[DTrace-devel] [PATCH v6] proc: fix race between dt_proc_signal receipt and waitpid()

Nick Alcock nick.alcock at oracle.com
Sat Oct 28 00:45:25 UTC 2023


So it turns out that the unfixable race mentioned in the parent commit is
quite easy to hit at dtrace -c startup: connection and breakpoint setup
involves a whole bunch of Pwait() calls, and at the same time the control
thread is likely to be doing a whole bunch of proxy calls too.  Reviving
test/unittest/pid/tst.manypids.so (whose purpose appears to be to LD_PRELOAD
a massive pile of libraries, some of who might have constructors that
malloc(), then run a lot of sleep(1)s under those preloads and watch for
mallocs) so that it preloads libraries that actually exist on Linux easily
triggers this problem.

It turns out the race is not unfixable! As noted in the last commit, the
problem is that if the proxy-call signal hits the control thread immediately
before the waitpid() starts, it won't exit with -EINTR because it hasn't
started yet, but it's too late for us to check the variable set by the
signal handler, so we miss the signal arriving and deadlock.

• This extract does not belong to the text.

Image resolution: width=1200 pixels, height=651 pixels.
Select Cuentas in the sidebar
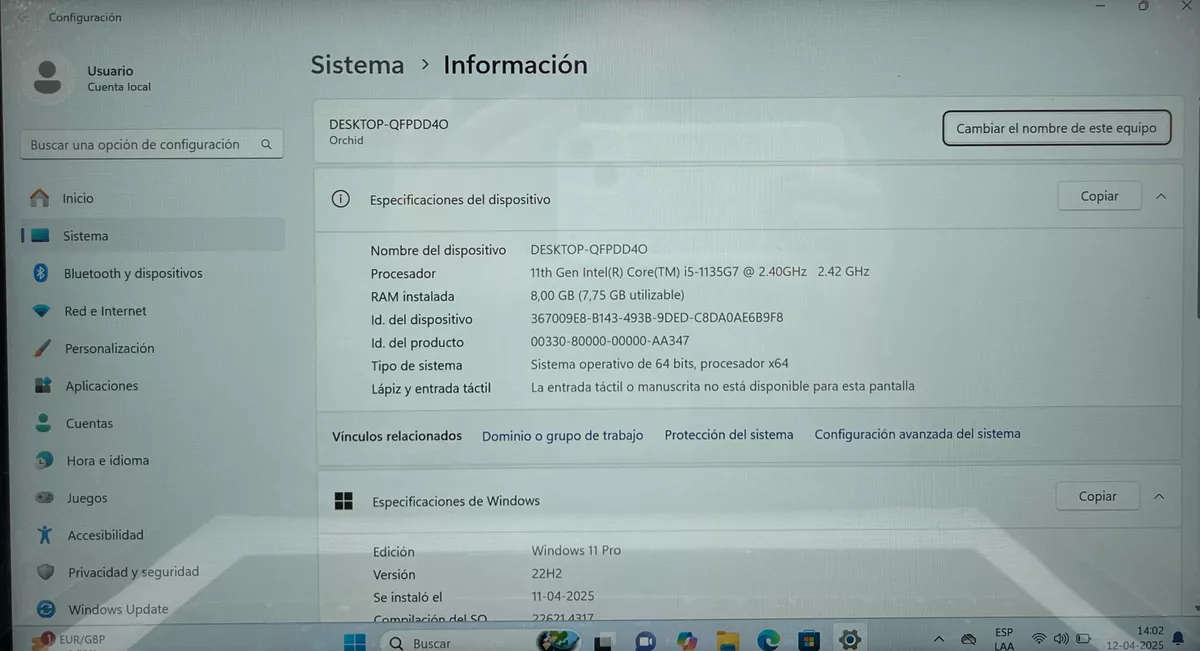click(x=89, y=423)
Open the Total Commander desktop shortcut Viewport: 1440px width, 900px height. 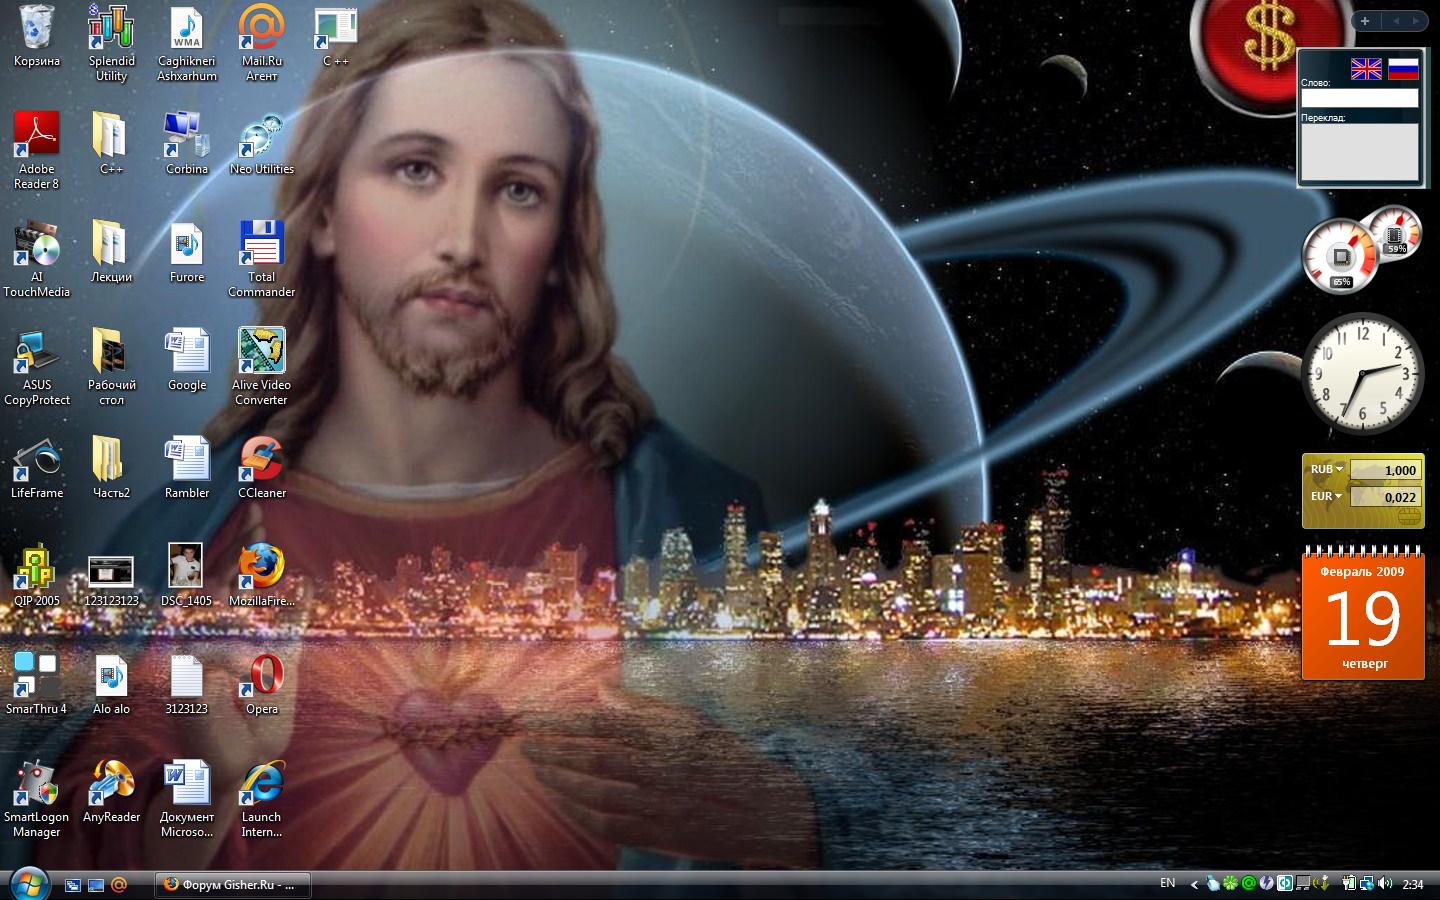(261, 244)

The solution is to set up a timer that *repeatedly* hits the control thread
with the proxy-call signal; thus, if the first one is missed it will soon be
followed by many more, one of which will soon hit when the waitpid() is
running and -EINTR it properly. The only tricky part is that doing a
pthread_kill() from a timer (rather than just a kill()) requires a
non-portable "intended only for use by threading libraries" SIGEV_THREAD_ID
flag to timer_create(), in conjunction with a use of a nonportable field in
the struct sigevent: but the latter field is part of the ABI and cannot
change, and the SIGEV_THREAD_ID option is used by glibc's implementation of
SIGEV_THREAD and thus can be assumed to have stable semantics as well. So we
can use it without fear.  (The only tricky part is getting the Linux-facing
thread ID, for which we need gettid() even if glibc doesn't provide it.)

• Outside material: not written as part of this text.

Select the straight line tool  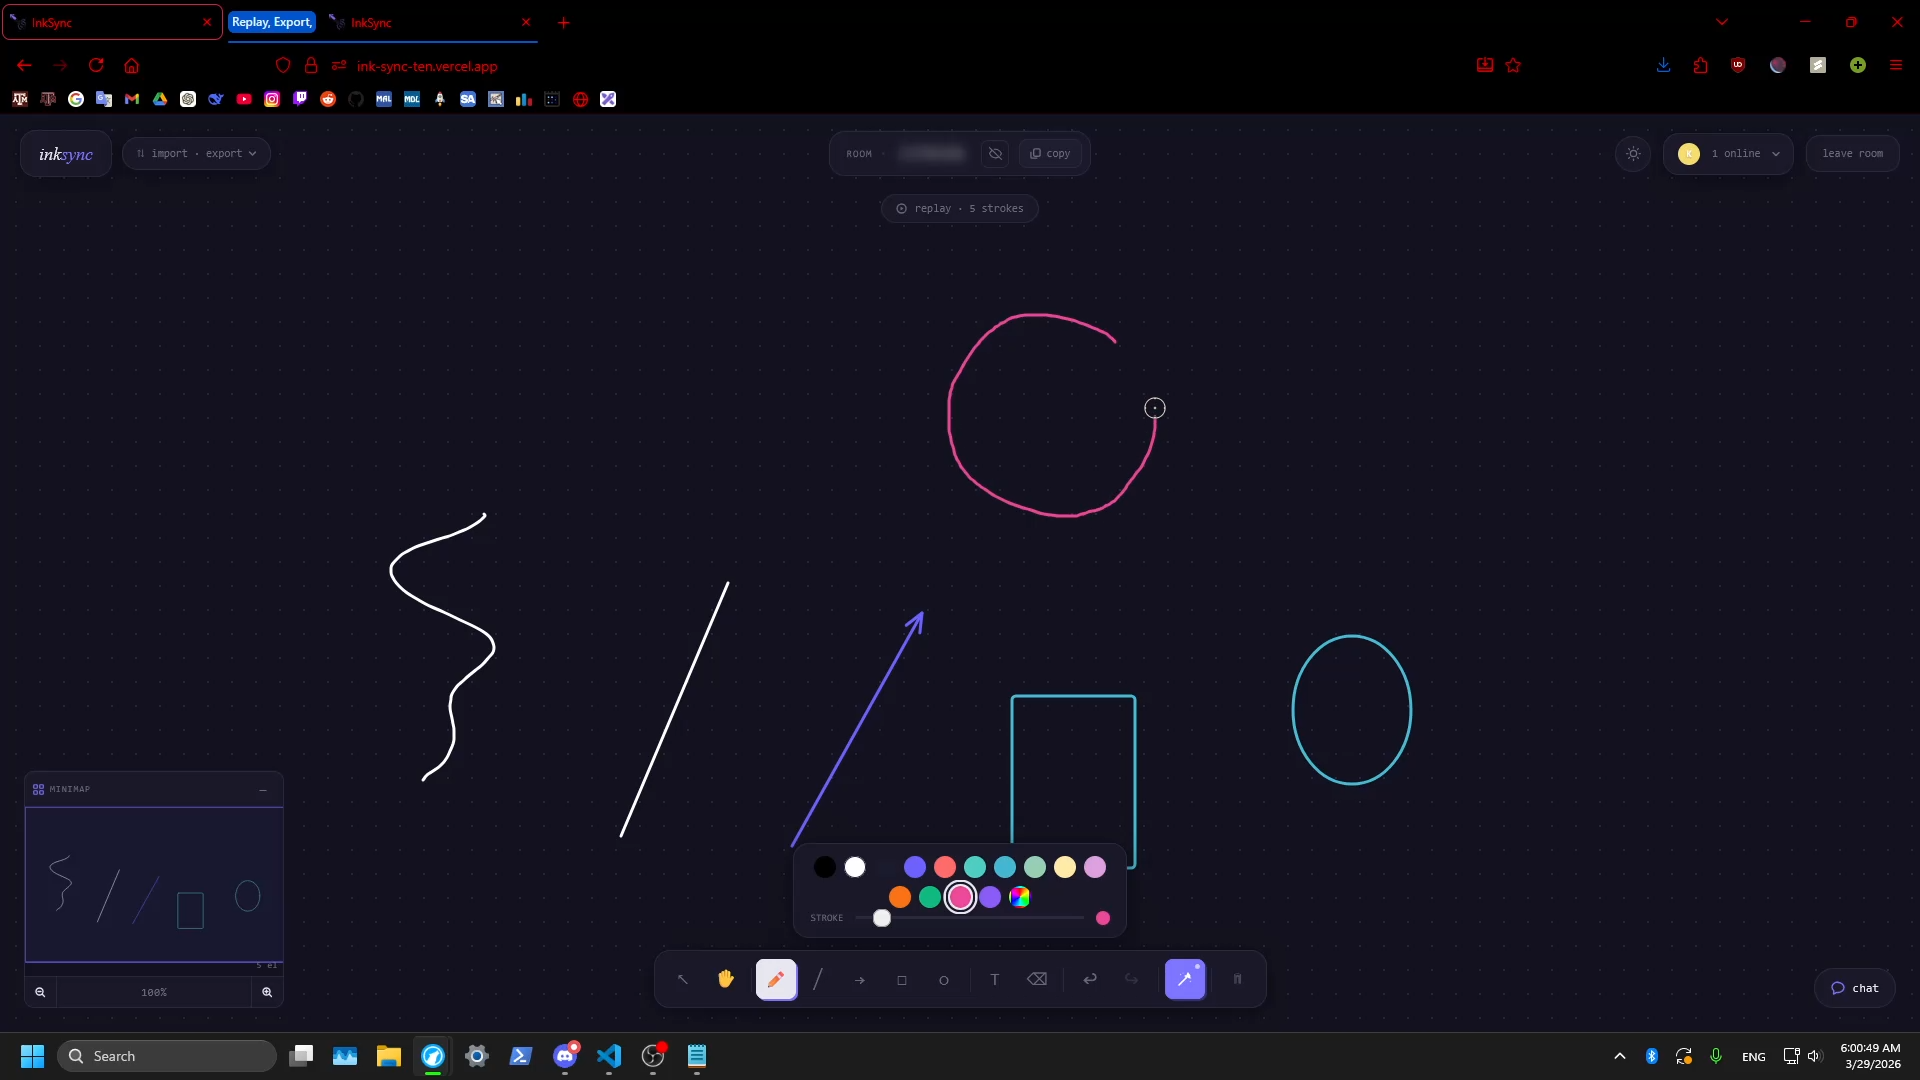coord(818,980)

To avoid excessive expense doing all this on every proxy call, we set up the
actual timer in advance, as the control thread starts, and only arm it when
the proxy_call happens.  We disarm it twice: in proxy_call() in case the
signal hit when the control thread wasn't in waitpid() at all, and in the
waitpid_lock_hook so that if it *is* in waitpid(), it is disarmed
immediately after waitpid() returns and doesn't keep hitting us with
pointless signals after they are no longer needed.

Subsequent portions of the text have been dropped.